A/B-test-based canaries have unlocked our ability to perform an “apples-to-apples” comparison of the baseline and canary builds. Users allocated to test cell 1 receive the baseline build, while users allocated to test cell 2 receive the canary build. Leveraging the power of our ABlaze platform, we are now confident that the population of cell 1 and cell 2 are close to identical in terms of their device representations across cells.
A/B-test-based canaries have been working really well for us. Since the adoption of A/B-test-based canaries in Feb 2021, the improved ACA has already saved us from rolling out a couple of problematic builds to our members which most likely would’ve slipped through the cracks if we had still relied on manually reviewing those ACA reports. Below are a couple of examples (Note: All metric values on the Y-axis in the screenshots below were removed intentionally. The blue line represents the baseline build served in cell 1, while the red line presents the canary build served in cell 2):
Second, in July 2021, we also discovered a 10% background app memory increase in the ACA and was able to make the right decision to halt the rollout of the problematic build.

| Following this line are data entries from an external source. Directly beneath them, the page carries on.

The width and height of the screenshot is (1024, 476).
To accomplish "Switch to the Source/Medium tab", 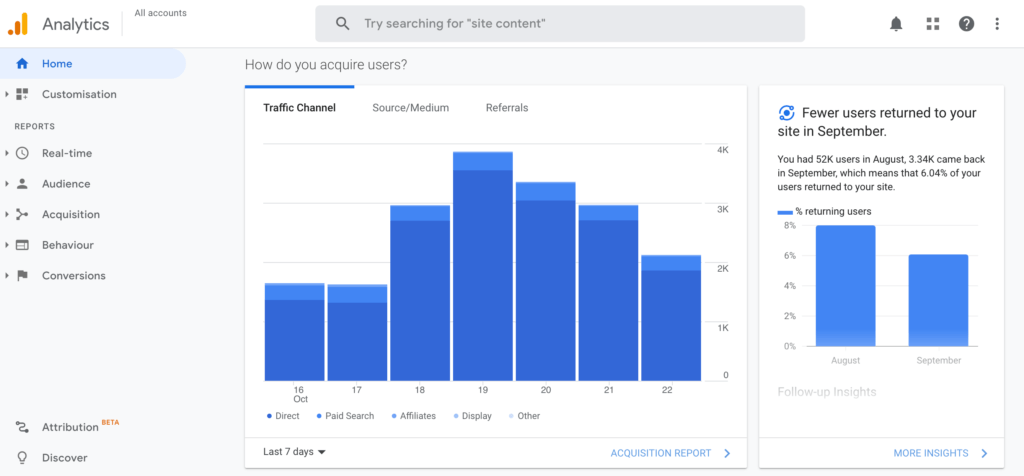I will pyautogui.click(x=410, y=108).
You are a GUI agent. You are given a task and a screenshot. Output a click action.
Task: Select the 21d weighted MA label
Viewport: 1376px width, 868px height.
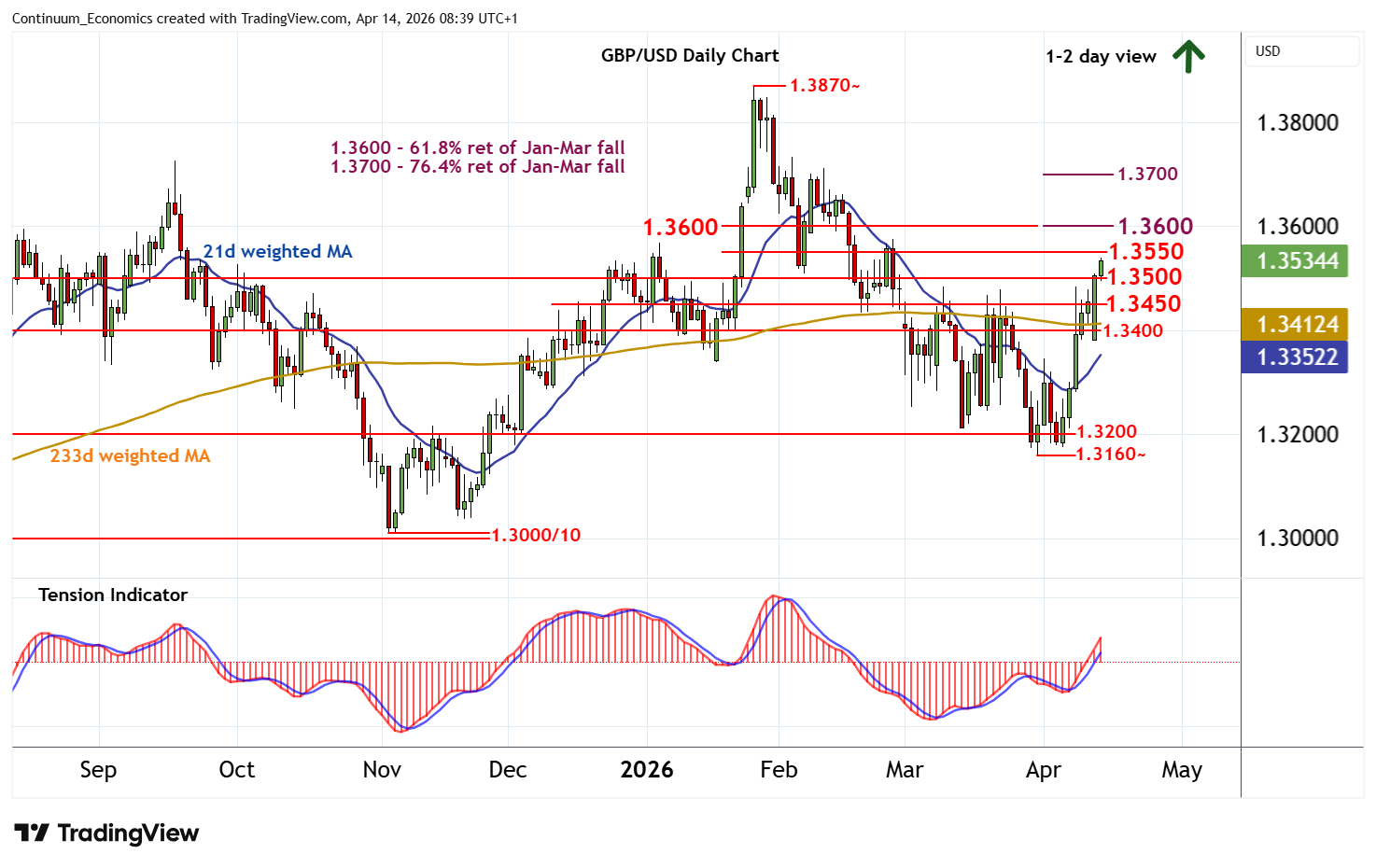point(277,252)
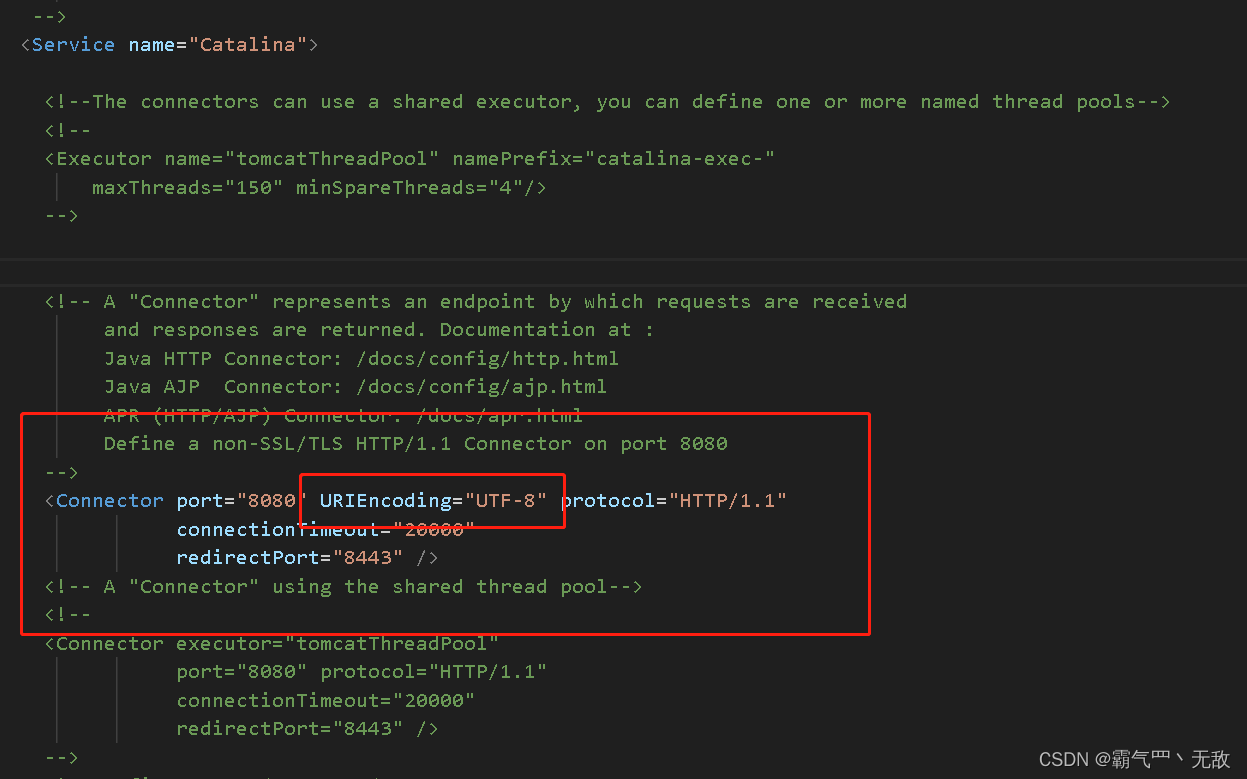
Task: Select the connectionTimeout="20000" value
Action: click(324, 528)
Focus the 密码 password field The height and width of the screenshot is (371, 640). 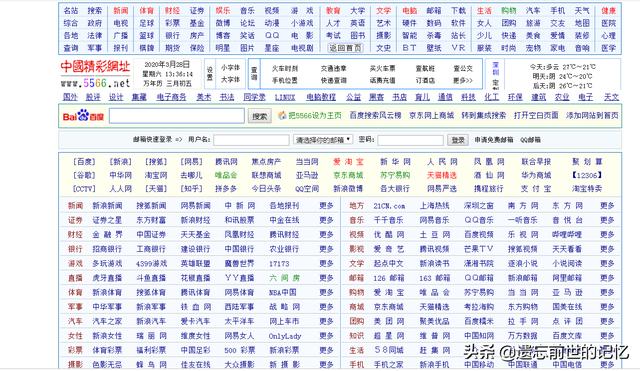pyautogui.click(x=410, y=140)
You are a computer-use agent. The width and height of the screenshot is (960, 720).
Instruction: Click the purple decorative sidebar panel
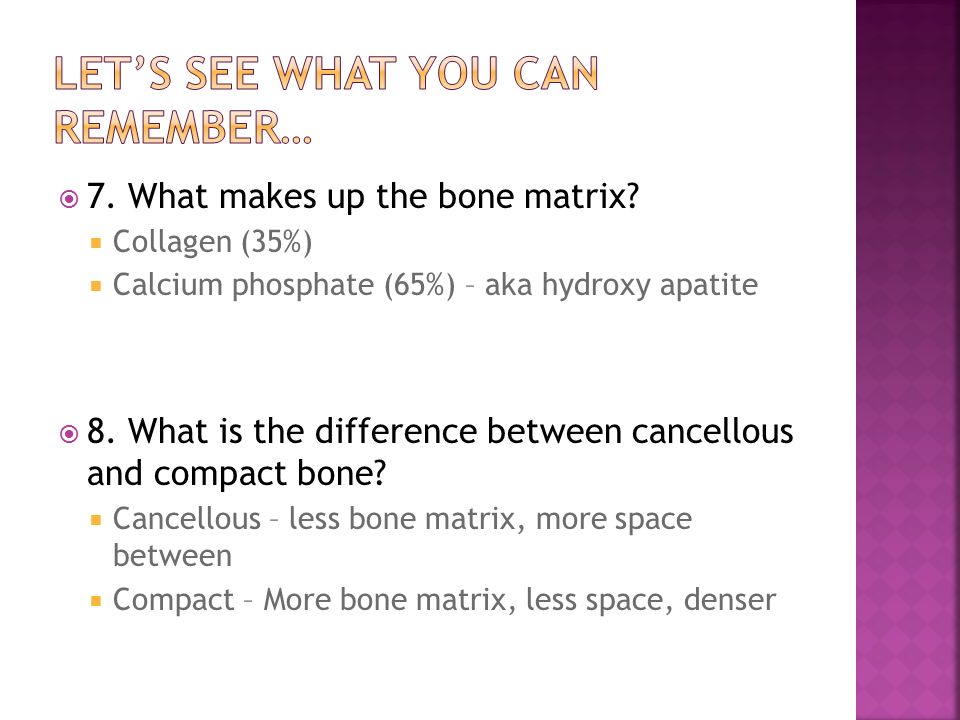[x=908, y=360]
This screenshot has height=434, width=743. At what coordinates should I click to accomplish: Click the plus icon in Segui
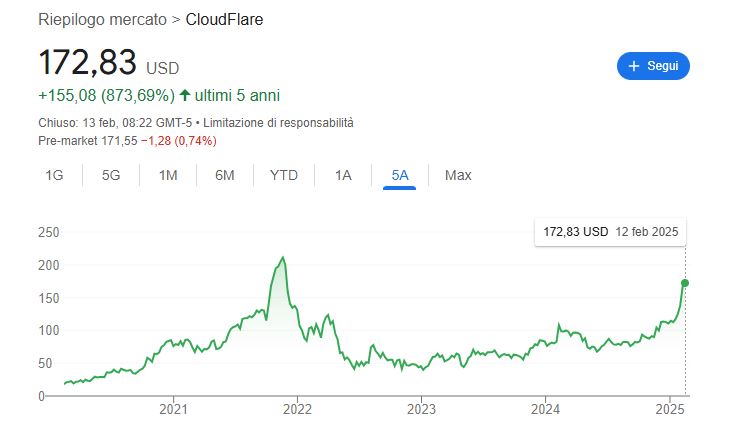click(x=634, y=66)
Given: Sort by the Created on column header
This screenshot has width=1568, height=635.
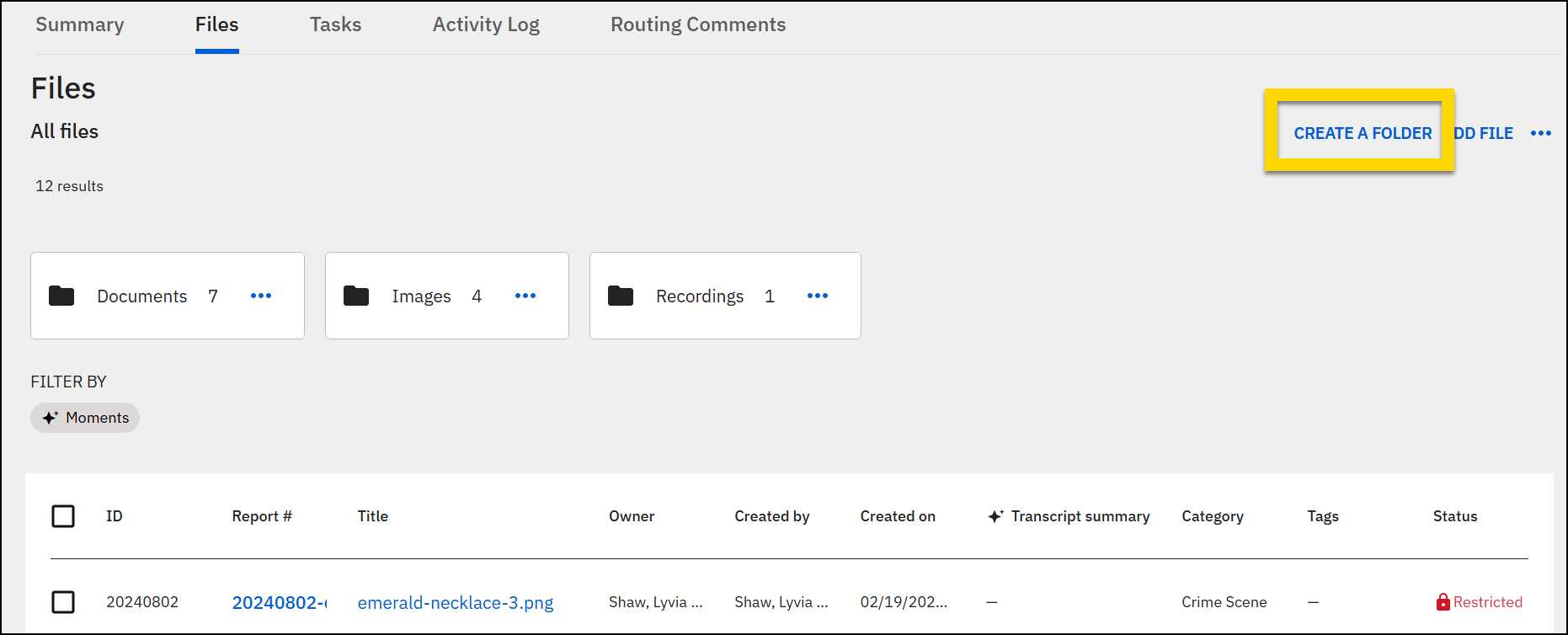Looking at the screenshot, I should tap(898, 516).
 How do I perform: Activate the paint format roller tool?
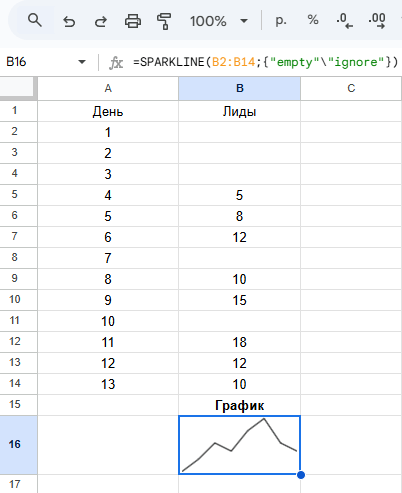point(164,21)
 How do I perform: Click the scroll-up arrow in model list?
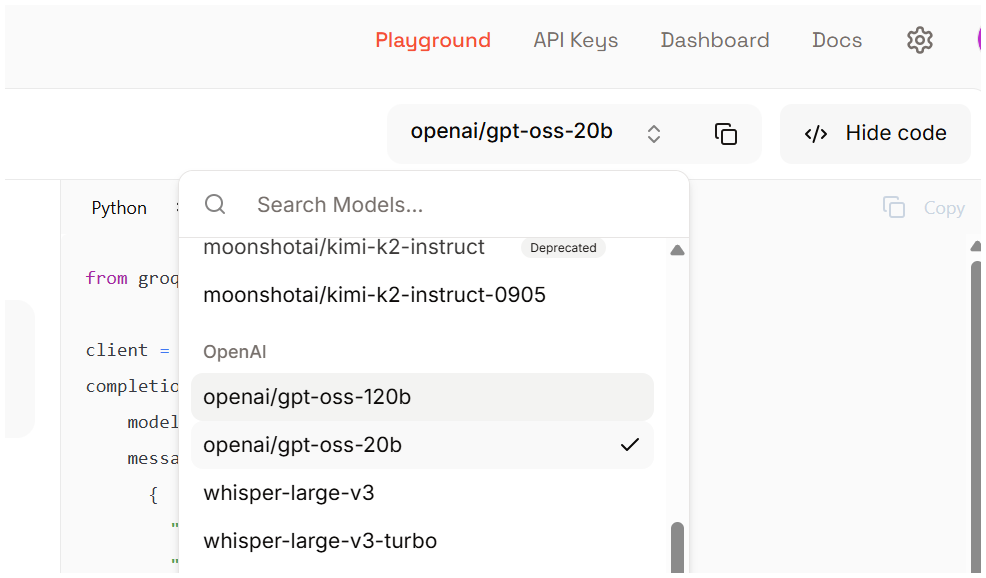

The new, simplified workflow has made the deployment process much more resilient to failures. We now also have a reliable way of making the “go or no go” decision with our new A/B-test-based canaries. Together, the re-engineered canary deployment process has greatly boosted confidence in our production rollouts.
In engineering, we always strive to make a good process even better. In the near future, we plan to explore the idea of device cohorts in our ACA reports. However, there will inevitably be new devices that Netflix wants to support and older devices that have such a low volume of traffic that become hard to monitor statistically. We believe that grouping and monitoring devices with similar configurations and operating systems is going to provide better statistical power than monitoring individual devices alone (there are only so many of those “signature” devices that we can keep track of!). An example device cohort, grouped by operating system would be “Android TV devices”, and another example would be “low memory devices” where we would be monitoring devices with memory constraints.